**Task**
Retyping the data exactly is the task. Include every line.

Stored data
* * * * * * *

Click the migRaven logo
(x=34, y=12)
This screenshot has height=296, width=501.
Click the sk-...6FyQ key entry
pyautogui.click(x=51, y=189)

* * * * * * *

**Answer space**
Click the migRaven logo
(x=34, y=12)
This screenshot has height=296, width=501.
Click the sk-...6FyQ key entry
pyautogui.click(x=51, y=189)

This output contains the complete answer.